What is better, a will or a trust?

In Drafting a will

If you’ve got dependants and you’re looking for a way to ensure they’re looked after when you pass away, you’re probably considering a will – but would a trust be better for you?

You’ve probably heard of a will, but if you’re looking into ways of protecting your loved ones after you pass away, you might also come across the term ‘trust’.  

Wills vs trusts: what’s the difference? 

will is a document laying out who you want to get your money and possessions after you pass away. A trust is what you put in place if you want to assign someone the responsibility to look after your assets on behalf of someone else.  

For example, you might want to leave money or property to someone under the age of 18, or someone who lacks the mental capacity to look after their own financial affairs. In this instance, you’d create a trust that keeps the money or assets safe.  

The person appointed to be in charge of the trust, the trustee, is responsible for ensuring the beneficiary is looked after by the contents of the trust – for example, the money could be used to pay for their education. Read more about the role of the trustee

There are two kinds of trust – living (or lifetime) trusts and testamentary (or will) trusts. The former can come into force while you’re still alive, while the latter is part of a will and so can only come into play after you’ve passed away.  

There are some key differences between wills and trusts. They are summarised in this table: 

Wills  

Trusts  

Only become effective after you pass away, even if you become permanently incapacitated.  

Testamentary wills only come into force after you pass away. Living trusts can become effective immediately, including if you become incapacitated.  

Probate is needed to administer the will.  

Probate is not necessarily needed to administer trusts.  

You can appoint a guardian for any children under 18.  

You can’t use a trust to appoint guardians for your children.  

The family lacks control, as a probate judge oversees the process.  

The family are in full control of the assets and the process, without the need for a judge.  

Probate is a public process – the assets and names of representatives and beneficiaries will be recorded.  

A trust is private and does not require the public disclosure of any information.  

 

Both a trust and a will can be contested, but the process of doing so varies between the two. 

Which is right for me? 

Whether a will or trust is right for you will depend on your circumstances. 

A will is suitable if: 

  • Your wishes that are relatively simple 
  • You only plan to leave things to people who have the mental capability to take responsibility for them 
  • You need to appoint guardians to children under the age of 18 

However, a trust may also be suitable if you: 

  • Plan on leaving assets to someone under the age of 18, or someone who is not able to take responsibility of the inheritance themselves 
  • Do not need to appoint guardians to anyone under the age of 18
  • Would like to have something in place to protect your loved ones should you become incapacitated 

Will trusts are useful for couples who own the family home as ‘tenants in common’ – putting the property into a trust that comes into being when the first partner dies means that the other one can continue to live there without the need to leave their share to one another in a will. 
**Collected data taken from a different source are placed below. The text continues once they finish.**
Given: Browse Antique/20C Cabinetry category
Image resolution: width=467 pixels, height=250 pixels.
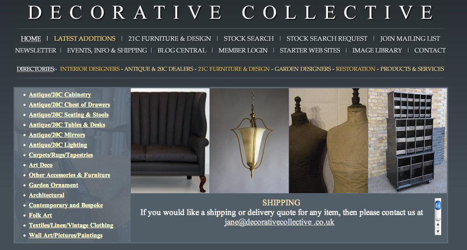Looking at the screenshot, I should pos(60,95).
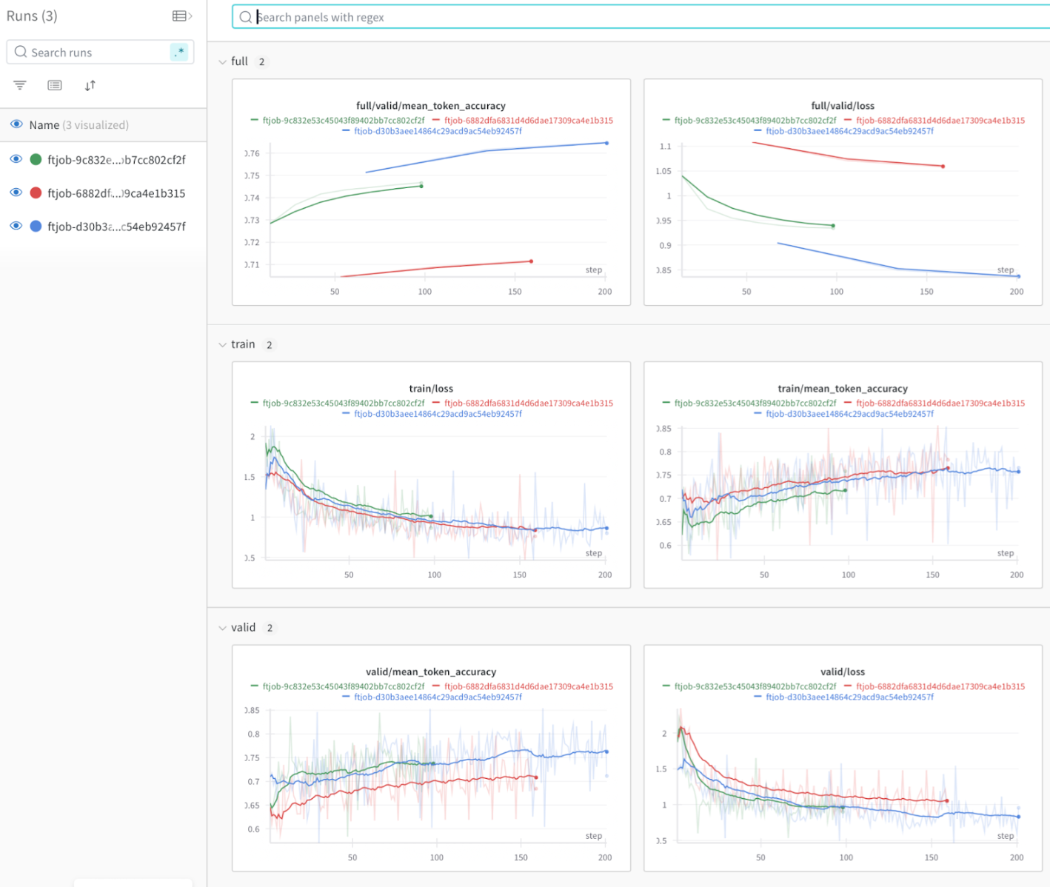Viewport: 1050px width, 887px height.
Task: Click the blue run color dot
Action: 34,226

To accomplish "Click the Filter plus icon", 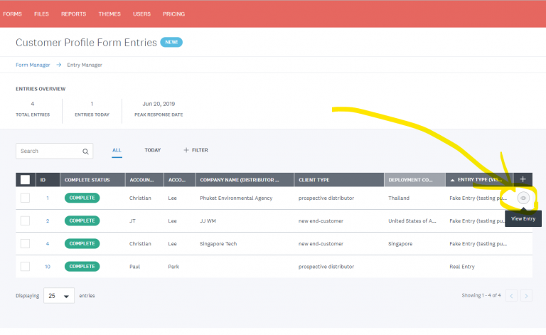I will [x=186, y=150].
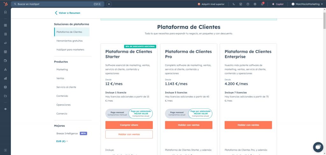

Will trusts are also a good way of avoiding ‘sideways disinheritance’ – if one person in a couple dies and leaves children from the marriage, but the second person remarries and fails to make provision for the children in their new will, there’s a risk that the new spouse will get everything and the children from the first marriage are deprived of the inheritance they might have been expecting. 

 A will trust allows you to officially leave the house to your children, but allows the spouse the right to continue living in it. However it is recommended to seek legal advice if you’d like to set up a trust for this reason. 

Can I have a will and a trust? 

Yes – in fact it is always important to make a will, regardless of whether you have a trust. 

If you don’t need to make arrangements for the event of your incapacitation, you could have a will trust as part of your will. This means that you can leave money to minors or people who are not able to take responsibility for it, but you also have a basic will in place to distribute your assets and appoint guardians for under 18s. 

If you would like to make arrangements for your incapacitation, you can set up a living trust but it’s strongly advised that you get a will as well. There are two main reasons for this: 

  • A trust is unlikely to include everything you own 
  • There are things a will does that a trust doesn’t, like naming guardians for minors 

Things to consider 

Just like wills, trusts have inheritance tax implications. If you transfer your property to a lifetime trust you might immediately face an inheritance tax bill of 20% of the value over the threshold of £325,000. The trustees may then have to pay further tax bills every 10 years, and if they sell assets in a trust they may be subject to capital gains tax. 

Read more about trusts and inheritance tax

 

Setting up a trust as well as a will can be a great way of ensuring the financial security of your loved ones, but it’s important to seek legal advice to be sure it’s the best option for you and to ensure you’re aware of the implications on inheritance tax.